TASK DIRECTIONS
Transcription task. Write out each entry verbatim and exclude any image.

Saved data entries
=== Begin Enclosure ===

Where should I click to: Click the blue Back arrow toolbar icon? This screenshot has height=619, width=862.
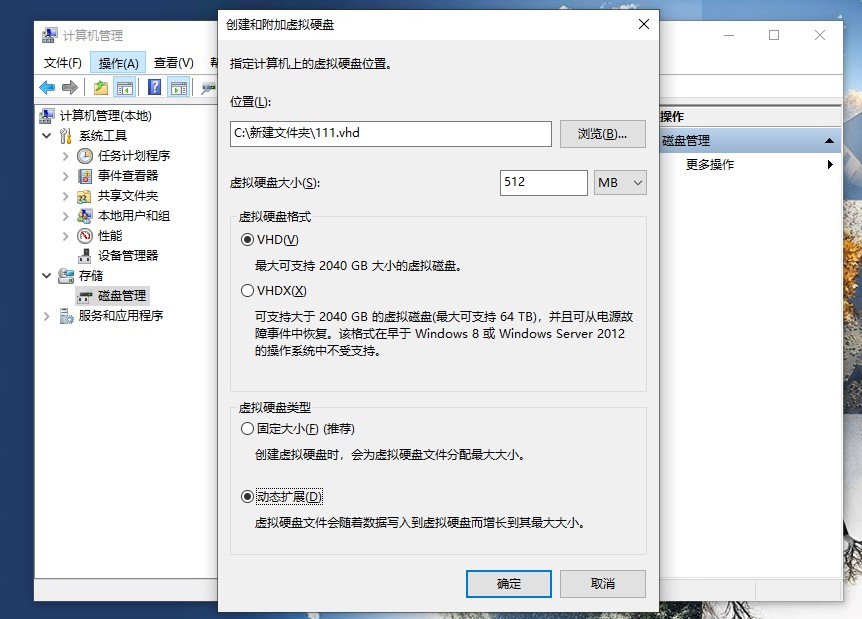pos(47,87)
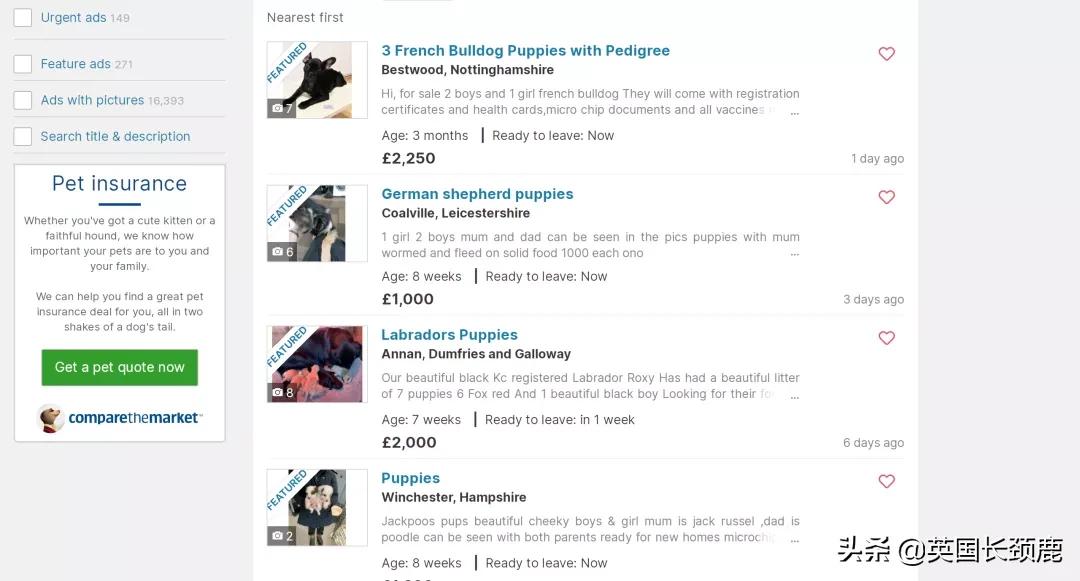Viewport: 1080px width, 581px height.
Task: Favorite the French Bulldog Puppies ad heart
Action: click(886, 54)
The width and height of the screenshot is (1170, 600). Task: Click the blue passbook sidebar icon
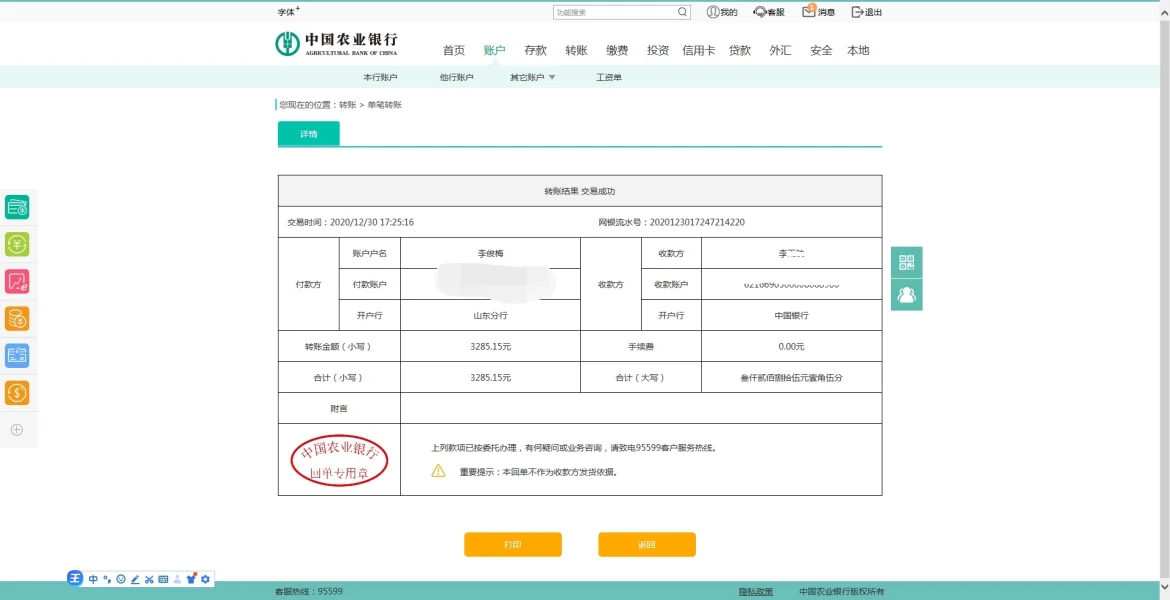(x=17, y=356)
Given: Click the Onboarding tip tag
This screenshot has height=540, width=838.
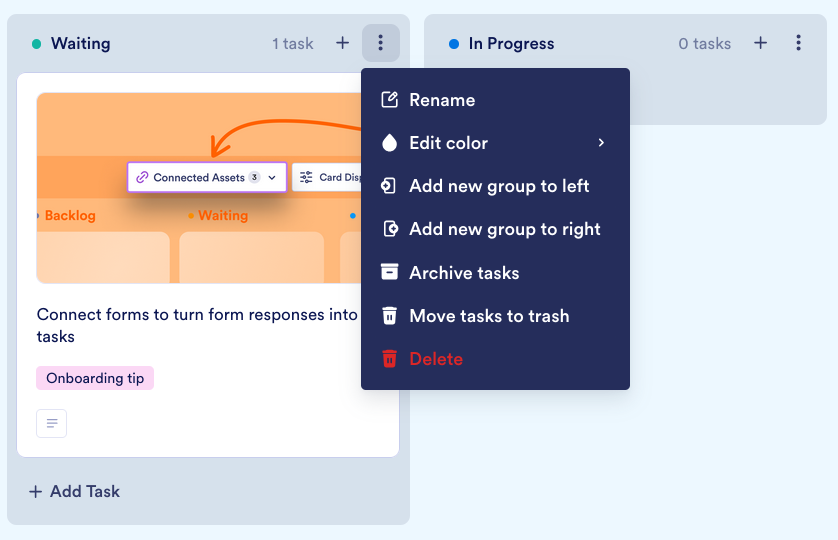Looking at the screenshot, I should 95,378.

=== End Enclosure ===

TASK SOLUTION
Where should I click to: Click the blue Back arrow toolbar icon? This screenshot has height=619, width=862.
pos(47,87)
Viewport: 1080px width, 581px height.
Task: Favorite the French Bulldog Puppies ad heart
Action: click(886, 54)
The width and height of the screenshot is (1170, 600). Task: Click the blue passbook sidebar icon
(x=17, y=356)
Given: Click the Onboarding tip tag
This screenshot has height=540, width=838.
Looking at the screenshot, I should 95,378.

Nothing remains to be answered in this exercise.